Needed from the data below: every line from the one with "Task: Open DIY Logo Design tab dropdown arrow" up to and including the one with "The height and width of the screenshot is (1248, 2236).", repeated exactly and with nothing else.
== == ==
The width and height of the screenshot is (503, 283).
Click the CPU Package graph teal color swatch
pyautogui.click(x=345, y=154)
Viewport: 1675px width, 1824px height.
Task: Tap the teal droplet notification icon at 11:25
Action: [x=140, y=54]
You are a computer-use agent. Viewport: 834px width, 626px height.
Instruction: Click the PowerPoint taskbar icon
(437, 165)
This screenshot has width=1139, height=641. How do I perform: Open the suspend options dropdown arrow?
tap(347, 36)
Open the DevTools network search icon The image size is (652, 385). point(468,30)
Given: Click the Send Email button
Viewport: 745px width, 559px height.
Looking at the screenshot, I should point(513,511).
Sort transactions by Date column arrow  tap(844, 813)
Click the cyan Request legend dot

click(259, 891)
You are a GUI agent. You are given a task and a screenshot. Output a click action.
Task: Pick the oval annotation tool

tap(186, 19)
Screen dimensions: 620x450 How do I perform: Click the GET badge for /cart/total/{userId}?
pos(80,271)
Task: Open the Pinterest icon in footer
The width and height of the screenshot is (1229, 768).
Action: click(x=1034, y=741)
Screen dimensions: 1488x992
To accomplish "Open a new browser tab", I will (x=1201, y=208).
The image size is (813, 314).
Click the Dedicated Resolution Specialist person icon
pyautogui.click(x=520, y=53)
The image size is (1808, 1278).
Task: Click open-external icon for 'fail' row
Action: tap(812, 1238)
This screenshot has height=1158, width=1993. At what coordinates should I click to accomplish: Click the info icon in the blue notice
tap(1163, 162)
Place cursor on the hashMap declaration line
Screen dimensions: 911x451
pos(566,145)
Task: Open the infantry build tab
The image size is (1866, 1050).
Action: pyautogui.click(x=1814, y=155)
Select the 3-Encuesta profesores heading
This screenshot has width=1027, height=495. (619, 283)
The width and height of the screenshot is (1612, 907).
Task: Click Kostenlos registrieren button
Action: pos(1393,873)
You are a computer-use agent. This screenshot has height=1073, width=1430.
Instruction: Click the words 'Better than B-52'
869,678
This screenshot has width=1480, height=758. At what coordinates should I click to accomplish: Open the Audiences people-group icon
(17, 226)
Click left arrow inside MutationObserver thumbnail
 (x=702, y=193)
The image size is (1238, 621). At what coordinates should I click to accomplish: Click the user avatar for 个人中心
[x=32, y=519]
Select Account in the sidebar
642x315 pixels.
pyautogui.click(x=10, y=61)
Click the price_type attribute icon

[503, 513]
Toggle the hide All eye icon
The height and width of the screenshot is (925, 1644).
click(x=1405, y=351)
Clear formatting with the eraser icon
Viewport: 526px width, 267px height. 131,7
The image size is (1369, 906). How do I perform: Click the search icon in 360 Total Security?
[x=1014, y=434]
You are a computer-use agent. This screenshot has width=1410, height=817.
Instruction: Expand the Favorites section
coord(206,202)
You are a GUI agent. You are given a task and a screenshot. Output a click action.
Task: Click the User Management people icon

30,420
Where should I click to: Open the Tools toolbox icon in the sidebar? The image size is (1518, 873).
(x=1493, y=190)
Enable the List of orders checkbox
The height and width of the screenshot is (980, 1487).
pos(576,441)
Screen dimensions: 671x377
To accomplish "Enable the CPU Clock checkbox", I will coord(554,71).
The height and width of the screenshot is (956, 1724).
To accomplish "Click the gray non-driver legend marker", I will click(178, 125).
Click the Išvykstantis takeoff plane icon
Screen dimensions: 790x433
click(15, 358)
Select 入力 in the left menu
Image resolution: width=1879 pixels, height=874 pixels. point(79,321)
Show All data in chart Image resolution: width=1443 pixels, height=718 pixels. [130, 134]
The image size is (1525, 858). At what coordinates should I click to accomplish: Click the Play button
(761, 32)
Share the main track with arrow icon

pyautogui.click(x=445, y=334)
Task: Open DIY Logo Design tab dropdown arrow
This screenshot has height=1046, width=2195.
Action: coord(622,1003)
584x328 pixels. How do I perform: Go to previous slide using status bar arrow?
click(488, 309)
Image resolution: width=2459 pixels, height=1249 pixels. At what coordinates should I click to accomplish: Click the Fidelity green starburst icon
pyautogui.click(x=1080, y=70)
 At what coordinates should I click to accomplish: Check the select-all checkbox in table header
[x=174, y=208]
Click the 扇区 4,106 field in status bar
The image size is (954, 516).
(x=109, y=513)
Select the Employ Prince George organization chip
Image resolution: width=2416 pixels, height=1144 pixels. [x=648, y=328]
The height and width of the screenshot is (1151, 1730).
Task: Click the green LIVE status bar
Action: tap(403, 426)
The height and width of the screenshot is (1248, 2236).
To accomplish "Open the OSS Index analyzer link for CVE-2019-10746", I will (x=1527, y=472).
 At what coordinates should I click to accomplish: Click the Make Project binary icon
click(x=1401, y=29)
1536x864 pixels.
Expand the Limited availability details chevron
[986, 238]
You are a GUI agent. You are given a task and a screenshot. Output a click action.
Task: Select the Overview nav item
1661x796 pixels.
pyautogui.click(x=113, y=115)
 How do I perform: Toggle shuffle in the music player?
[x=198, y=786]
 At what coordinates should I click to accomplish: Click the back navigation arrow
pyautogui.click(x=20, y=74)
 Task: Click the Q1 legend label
== == ==
#### Task solution
Task: Open DIY Logo Design tab dropdown arrow
This screenshot has height=1046, width=2195.
Action: coord(622,1003)
584x328 pixels. How do I perform: Go to previous slide using status bar arrow?
click(488, 309)
Image resolution: width=2459 pixels, height=1249 pixels. At what coordinates should I click to accomplish: Click the Fidelity green starburst icon
pyautogui.click(x=1080, y=70)
 At what coordinates should I click to accomplish: Check the select-all checkbox in table header
[x=174, y=208]
Click the 扇区 4,106 field in status bar
The image size is (954, 516).
(x=109, y=513)
Select the Employ Prince George organization chip
Image resolution: width=2416 pixels, height=1144 pixels. [x=648, y=328]
The height and width of the screenshot is (1151, 1730).
Task: Click the green LIVE status bar
Action: tap(403, 426)
The height and width of the screenshot is (1248, 2236).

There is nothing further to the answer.